## WORK REQUIRED
Excluding pictures, what does the listing below contain from the line with "Task: Expand the" up to and including the line with "Given: Click the not supported message text", word for word?

## LISTED ENTRIES
▬▬▬
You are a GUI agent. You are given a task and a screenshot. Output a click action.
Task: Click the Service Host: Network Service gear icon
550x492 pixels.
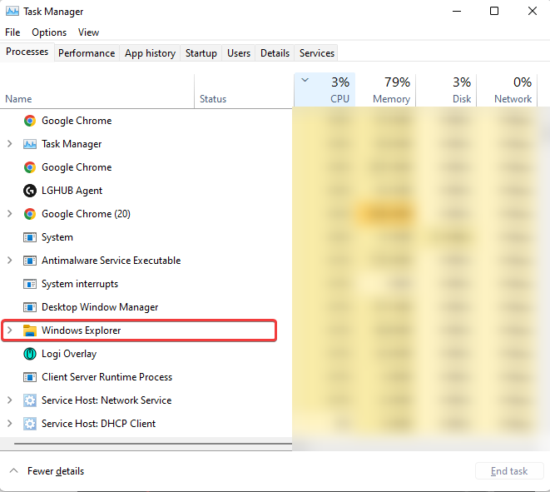pos(30,400)
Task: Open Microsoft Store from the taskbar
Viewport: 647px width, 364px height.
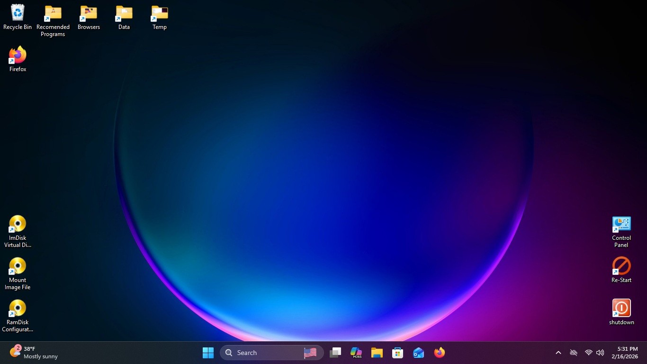Action: tap(398, 353)
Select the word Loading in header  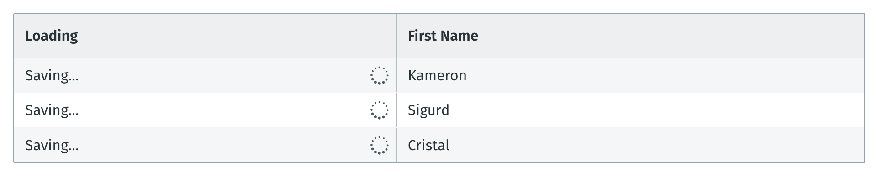click(52, 36)
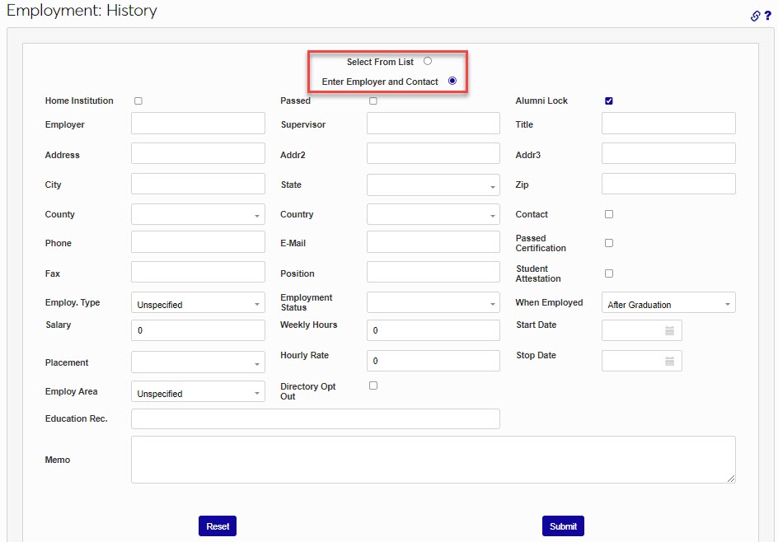Choose 'Enter Employer and Contact' radio option

[452, 81]
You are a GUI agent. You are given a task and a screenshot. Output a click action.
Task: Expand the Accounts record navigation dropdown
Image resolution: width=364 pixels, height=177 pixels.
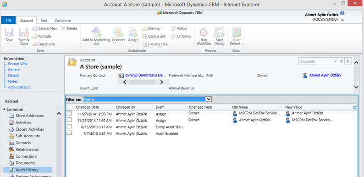(335, 61)
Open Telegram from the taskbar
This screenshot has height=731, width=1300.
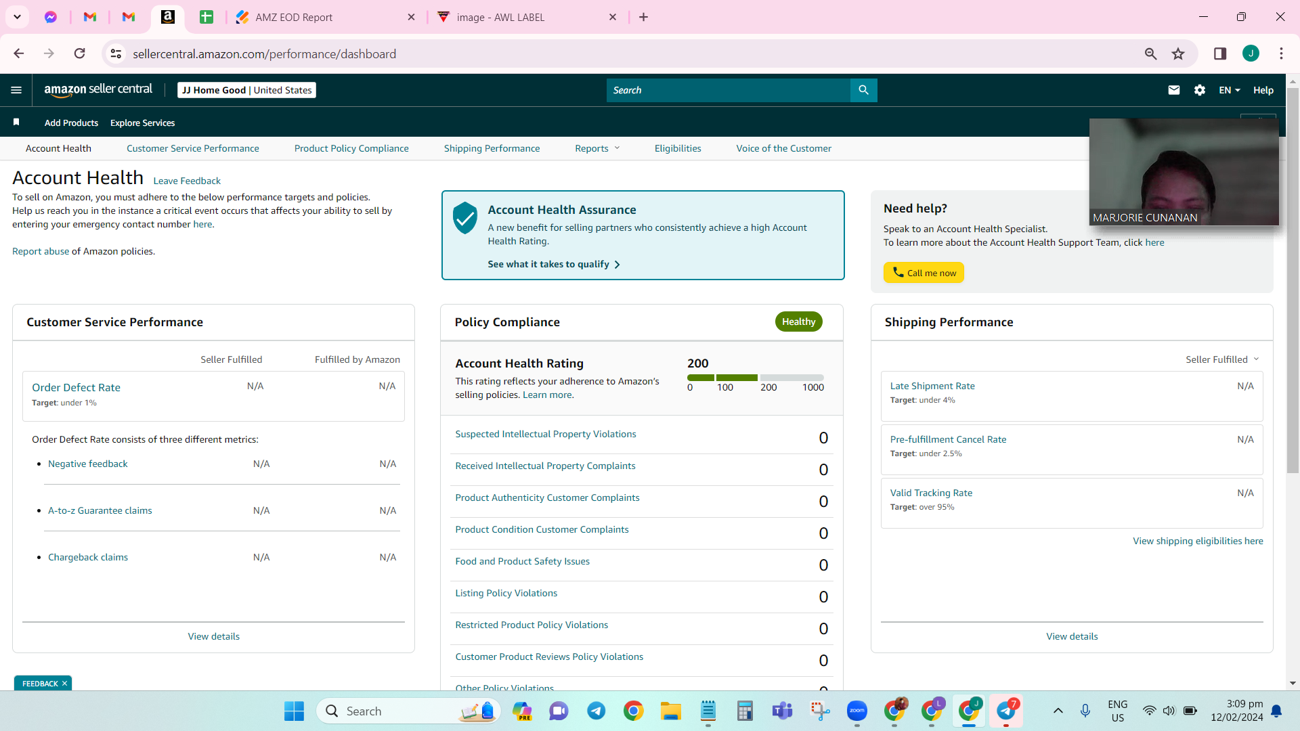coord(596,711)
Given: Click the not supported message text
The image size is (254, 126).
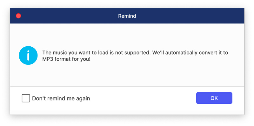Looking at the screenshot, I should pyautogui.click(x=135, y=56).
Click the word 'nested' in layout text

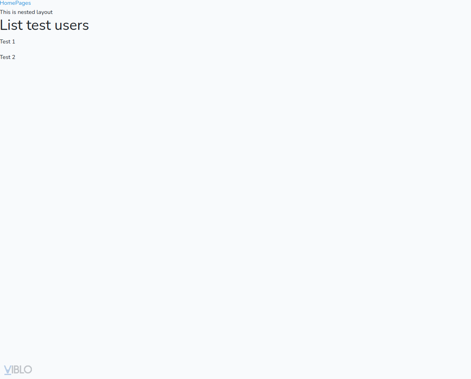coord(26,12)
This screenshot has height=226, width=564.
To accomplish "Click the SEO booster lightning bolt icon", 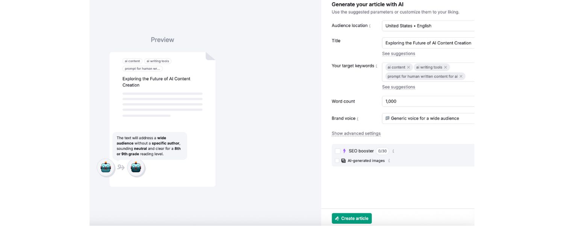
▬▬▬
## TASK SOLUTION
Task: Expand the Accounts record navigation dropdown
Image resolution: width=364 pixels, height=177 pixels.
(335, 61)
Open Telegram from the taskbar
This screenshot has height=731, width=1300.
coord(596,711)
Given: Click the not supported message text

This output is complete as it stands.